My point is that the modern dichotomy, debate, even religious war between the GUI and TUI actually predates GUIs. It is not a debate over graphical vs text display, it is a debate over more fundamental UI paradigms. It is a fight of guided but less flexible interfaces versus unguided but more powerful ones. It is a fight of functional interfaces versus object oriented ones. And perhaps most importantly, it is a competition of "code-like" interfaces versus direct manipulation.

What's more, and here is where I swerve more into the hot take lane, the victory of the text-mode, line-oriented, shell interface in computer science and engineering is not a result of some inherent elegance or power. It is an artifact of the history of computing.

Most decisions in computing, at least most meaningful ones, are not by design. They are by coincidence, simultaneously haphazard but also inevitable in consideration of the decades of work up to that point. Abstraction, it turns out, is freeing, but also confining. Freeing in that it spares the programmer thinking about the underlying work, but confining in that it pervasively, if sometimes subtly, steers all of us in a direction set in the '60s when our chosen platform's lineage began.

This is as true of the GUI as anything else, and so it should be no surprise that IBM's achievements were highly influential, but simultaneously UNIX's limitations were highly influential. For how much time is spent discussing the philosophical advantages of interfaces, I don't think it's a stretch to say that the schism in modern computing, between the terminal and everything else, is a resonating echo of IBM's decision to lease equipment and AT&T's decision to make UNIX widely available to academic users.

Some old GUIs

Now that we've established that the history of the GUI is philosophically complex and rooted in things set in motion before we were born, I'd like to take a look at some of the forgotten branches of the GUI family tree: GUI implementations that were influential, technically impressive, or just weird. I've already gone on more than enough for one evening, though, so keep an eye out for part 2 of... several.

[1] It is going to take an enormous amount of self-discipline to avoid turning all of this into one long screed about Gnome 3, perhaps the only software I have ever truly hated. Oh, that and all web browsers.

[2] Menus in text mode applications are interesting due to the surprising lack of widespread agreement on how to implement them. There are many, many variations across commonly used software from limited shells with tab completion to what I call the "CS Freshman Special," presenting a list of numbered options and prompting the user to enter the number of their choice. The inconsistency of these text mode menus get at exactly the problem IBM was trying to solve with CUA, but then I'm spoiling the end for you.

[3] This is a somewhat more academic topic than I usually verge into, but it could be argued and often is that graphical software is intrinsically metaphorical. That is, it is always structured around an "interface metaphor" as an aid to users in understanding the possible interactions. The most basic interface metaphor might be that of the button, which traditionally had a simple 3D raised appearance as an affordance to suggest that it can be pressed down. This is all part of the puzzle of what differentiates "GUI" from "TUI": graphical applications are usually, but not always, based in metaphor. Textmode applications usually aren't, if nothing else due to the constraints of text, but it does happen.
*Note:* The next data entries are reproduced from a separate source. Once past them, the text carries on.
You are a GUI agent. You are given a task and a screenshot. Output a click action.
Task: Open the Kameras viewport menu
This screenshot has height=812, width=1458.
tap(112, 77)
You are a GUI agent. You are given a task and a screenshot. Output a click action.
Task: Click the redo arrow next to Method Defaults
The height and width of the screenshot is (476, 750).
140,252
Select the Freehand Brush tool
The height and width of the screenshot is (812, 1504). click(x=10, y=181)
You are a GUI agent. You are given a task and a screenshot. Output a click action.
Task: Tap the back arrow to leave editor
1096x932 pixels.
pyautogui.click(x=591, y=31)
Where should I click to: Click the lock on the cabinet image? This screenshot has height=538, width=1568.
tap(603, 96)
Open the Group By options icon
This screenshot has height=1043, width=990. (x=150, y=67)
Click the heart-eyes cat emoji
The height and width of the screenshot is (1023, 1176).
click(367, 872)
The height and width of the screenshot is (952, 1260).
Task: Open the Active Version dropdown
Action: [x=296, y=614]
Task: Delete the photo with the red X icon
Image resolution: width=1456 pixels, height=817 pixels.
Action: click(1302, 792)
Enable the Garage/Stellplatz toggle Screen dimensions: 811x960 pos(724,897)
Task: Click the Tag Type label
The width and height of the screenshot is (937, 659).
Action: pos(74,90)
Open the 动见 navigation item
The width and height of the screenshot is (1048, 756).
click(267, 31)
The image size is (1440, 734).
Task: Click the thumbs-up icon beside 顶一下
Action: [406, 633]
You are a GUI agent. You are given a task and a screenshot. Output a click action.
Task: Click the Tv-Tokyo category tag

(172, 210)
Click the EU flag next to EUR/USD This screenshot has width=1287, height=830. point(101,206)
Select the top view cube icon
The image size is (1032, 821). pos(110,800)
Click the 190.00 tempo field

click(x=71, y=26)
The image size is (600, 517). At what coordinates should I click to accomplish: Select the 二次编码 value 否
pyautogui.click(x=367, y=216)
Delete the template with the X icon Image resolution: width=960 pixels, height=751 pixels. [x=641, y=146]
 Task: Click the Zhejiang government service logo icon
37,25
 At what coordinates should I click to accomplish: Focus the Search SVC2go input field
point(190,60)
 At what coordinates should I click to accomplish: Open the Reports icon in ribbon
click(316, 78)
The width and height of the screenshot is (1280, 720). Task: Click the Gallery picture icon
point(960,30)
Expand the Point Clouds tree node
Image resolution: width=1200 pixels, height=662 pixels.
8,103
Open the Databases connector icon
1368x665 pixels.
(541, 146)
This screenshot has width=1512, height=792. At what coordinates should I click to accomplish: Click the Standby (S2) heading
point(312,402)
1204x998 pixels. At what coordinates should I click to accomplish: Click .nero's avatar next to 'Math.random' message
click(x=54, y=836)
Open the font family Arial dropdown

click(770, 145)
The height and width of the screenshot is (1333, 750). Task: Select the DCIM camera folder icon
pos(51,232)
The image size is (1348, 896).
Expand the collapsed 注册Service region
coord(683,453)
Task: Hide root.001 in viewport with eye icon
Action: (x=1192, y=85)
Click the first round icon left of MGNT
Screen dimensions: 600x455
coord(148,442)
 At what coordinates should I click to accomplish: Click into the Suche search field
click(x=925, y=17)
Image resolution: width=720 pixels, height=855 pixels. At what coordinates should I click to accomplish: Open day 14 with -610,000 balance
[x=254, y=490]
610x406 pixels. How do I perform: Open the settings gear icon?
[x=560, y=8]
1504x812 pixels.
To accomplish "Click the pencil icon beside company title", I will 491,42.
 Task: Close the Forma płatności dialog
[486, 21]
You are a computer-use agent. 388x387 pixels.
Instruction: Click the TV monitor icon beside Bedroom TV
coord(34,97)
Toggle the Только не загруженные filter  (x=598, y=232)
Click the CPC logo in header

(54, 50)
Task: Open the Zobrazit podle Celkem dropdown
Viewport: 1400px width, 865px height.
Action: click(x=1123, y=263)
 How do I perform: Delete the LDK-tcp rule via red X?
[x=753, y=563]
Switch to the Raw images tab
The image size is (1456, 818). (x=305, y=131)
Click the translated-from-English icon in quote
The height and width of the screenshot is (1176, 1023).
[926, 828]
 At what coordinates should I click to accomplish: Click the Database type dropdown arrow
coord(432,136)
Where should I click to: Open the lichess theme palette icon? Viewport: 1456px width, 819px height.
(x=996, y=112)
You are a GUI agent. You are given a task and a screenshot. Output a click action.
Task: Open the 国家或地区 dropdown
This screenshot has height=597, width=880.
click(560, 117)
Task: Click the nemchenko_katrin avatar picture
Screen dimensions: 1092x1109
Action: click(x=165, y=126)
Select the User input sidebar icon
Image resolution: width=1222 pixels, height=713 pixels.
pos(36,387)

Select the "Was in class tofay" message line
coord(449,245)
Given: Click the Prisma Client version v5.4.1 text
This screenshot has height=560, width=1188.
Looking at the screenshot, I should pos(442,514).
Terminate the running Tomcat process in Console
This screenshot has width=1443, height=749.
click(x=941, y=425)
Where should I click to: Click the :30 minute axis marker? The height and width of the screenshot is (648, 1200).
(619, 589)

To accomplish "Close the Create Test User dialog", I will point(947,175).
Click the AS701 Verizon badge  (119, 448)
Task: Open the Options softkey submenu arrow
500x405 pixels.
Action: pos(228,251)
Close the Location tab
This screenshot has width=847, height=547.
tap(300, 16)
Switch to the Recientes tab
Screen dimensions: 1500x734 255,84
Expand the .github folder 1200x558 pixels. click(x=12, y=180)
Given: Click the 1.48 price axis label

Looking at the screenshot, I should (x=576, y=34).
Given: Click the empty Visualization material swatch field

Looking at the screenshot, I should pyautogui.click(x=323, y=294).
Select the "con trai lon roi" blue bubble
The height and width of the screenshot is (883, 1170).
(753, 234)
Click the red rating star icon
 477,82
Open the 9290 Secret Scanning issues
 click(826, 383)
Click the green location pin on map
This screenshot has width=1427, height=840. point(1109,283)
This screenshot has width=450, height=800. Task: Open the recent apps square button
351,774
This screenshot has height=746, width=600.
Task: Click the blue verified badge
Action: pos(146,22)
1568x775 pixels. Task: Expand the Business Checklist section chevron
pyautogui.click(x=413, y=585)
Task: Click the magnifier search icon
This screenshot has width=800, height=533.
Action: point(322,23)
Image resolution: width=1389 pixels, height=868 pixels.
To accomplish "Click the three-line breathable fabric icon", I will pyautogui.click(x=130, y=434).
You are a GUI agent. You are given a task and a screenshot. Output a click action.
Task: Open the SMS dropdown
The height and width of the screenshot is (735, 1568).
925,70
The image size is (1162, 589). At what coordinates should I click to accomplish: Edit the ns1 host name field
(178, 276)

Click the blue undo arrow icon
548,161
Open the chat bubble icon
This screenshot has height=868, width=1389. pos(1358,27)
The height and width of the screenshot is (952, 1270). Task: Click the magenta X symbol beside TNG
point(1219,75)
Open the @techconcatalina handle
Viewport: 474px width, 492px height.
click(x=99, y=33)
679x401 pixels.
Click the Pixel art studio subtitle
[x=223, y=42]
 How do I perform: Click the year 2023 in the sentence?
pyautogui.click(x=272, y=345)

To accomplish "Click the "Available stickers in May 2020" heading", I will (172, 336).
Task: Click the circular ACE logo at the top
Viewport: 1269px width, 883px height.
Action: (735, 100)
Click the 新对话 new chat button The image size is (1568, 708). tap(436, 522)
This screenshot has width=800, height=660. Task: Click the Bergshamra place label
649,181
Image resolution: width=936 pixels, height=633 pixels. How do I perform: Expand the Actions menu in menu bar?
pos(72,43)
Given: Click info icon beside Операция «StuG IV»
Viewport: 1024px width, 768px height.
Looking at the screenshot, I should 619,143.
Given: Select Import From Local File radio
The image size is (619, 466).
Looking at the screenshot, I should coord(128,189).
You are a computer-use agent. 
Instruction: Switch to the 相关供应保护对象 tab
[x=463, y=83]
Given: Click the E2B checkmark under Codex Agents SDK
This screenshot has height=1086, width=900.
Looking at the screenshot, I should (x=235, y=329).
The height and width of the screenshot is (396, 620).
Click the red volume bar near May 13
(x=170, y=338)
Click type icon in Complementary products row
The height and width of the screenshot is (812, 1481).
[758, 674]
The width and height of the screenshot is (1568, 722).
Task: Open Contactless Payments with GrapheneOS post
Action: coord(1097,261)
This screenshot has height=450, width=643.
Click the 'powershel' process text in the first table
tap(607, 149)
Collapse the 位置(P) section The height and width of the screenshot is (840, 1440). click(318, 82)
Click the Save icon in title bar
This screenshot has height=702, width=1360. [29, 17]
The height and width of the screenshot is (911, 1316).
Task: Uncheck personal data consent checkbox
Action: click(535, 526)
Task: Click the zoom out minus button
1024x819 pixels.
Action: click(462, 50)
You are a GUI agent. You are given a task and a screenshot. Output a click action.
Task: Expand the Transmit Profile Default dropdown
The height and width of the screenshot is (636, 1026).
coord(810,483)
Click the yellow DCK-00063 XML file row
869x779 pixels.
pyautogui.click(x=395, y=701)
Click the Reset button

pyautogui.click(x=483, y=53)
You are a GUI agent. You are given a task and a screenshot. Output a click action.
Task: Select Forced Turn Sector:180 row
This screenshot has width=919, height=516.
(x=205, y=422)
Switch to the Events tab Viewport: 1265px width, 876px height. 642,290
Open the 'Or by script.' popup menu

[4] This did lead to some unusual interaction designs that would probably not be repeated today. For example, in many IBM text editors an entire line would be deleted (analogous to vim's "dd") by typing one or more "d"s over the line number in the left margin and then submitting. The screen was returned with that line removed. This was more or less a workaround for the fact that the terminal understood each line of the text document to be a form field, and so there was some jankiness around adding/removing lines. Scrolling similarly required round trips to the computer.